From the article on Vijay Shekhar Sharma and Paytm, list every place where the text says the Paytm logo is becoming a common sight.
**** EXTRACTED TEXT ****
The owner of Paytm is the man of the moment for obvious reasons. It's been a long and eventful journey full of change for him

Vijay Shekhar Sharma and Paytm, his company One97 Communications flagship product, are abuzz on social media. Illustration by Jayachandran/MintPremium
Vijay Shekhar Sharma and Paytm, his company One97 Communications flagship product, are abuzz on social media. Illustration by Jayachandran/Mint

In the last two weeks, Vijay Shekhar Sharma, 38, has become one of the most talked-about men in the country. He and his company’s flagship product Paytm are abuzz on social media.

On 8 November, as the government declared Rs500 and Rs1,000 currency notes illegal, Sharma was quick to promote “Paytmkaro" to the masses. The Paytm logo is becoming a common site on wedding invites, parking areas and everywhere from temples to tea stalls. As a nation deals with an unexpected cash crunch, mobile wallets like Paytm have seen a spike in adoption.
**** DATA PROVIDED ****
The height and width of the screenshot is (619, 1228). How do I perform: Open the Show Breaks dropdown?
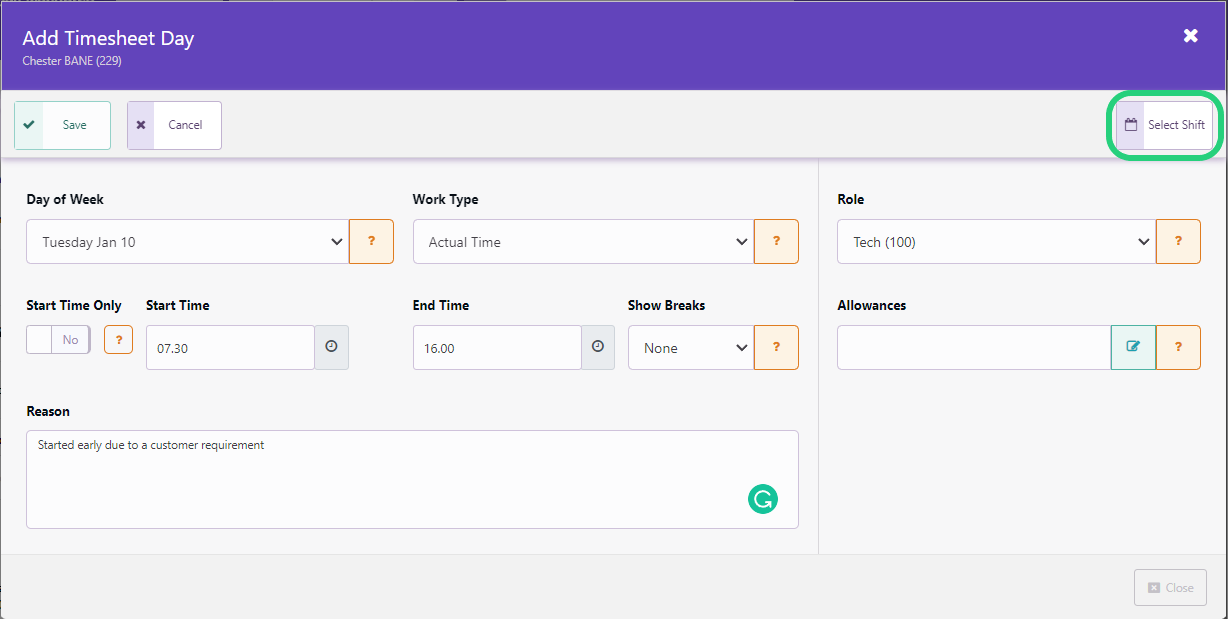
****
**** DATA PROVIDED ****
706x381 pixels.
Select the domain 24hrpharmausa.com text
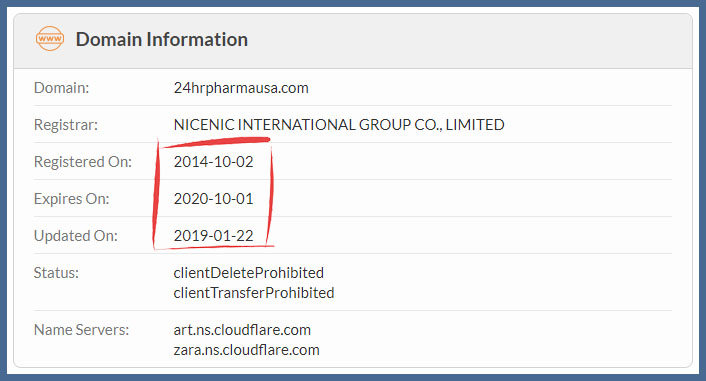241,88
****
OUTPUT BELOW:
- wedding invites
- parking areas
- temples
- tea stalls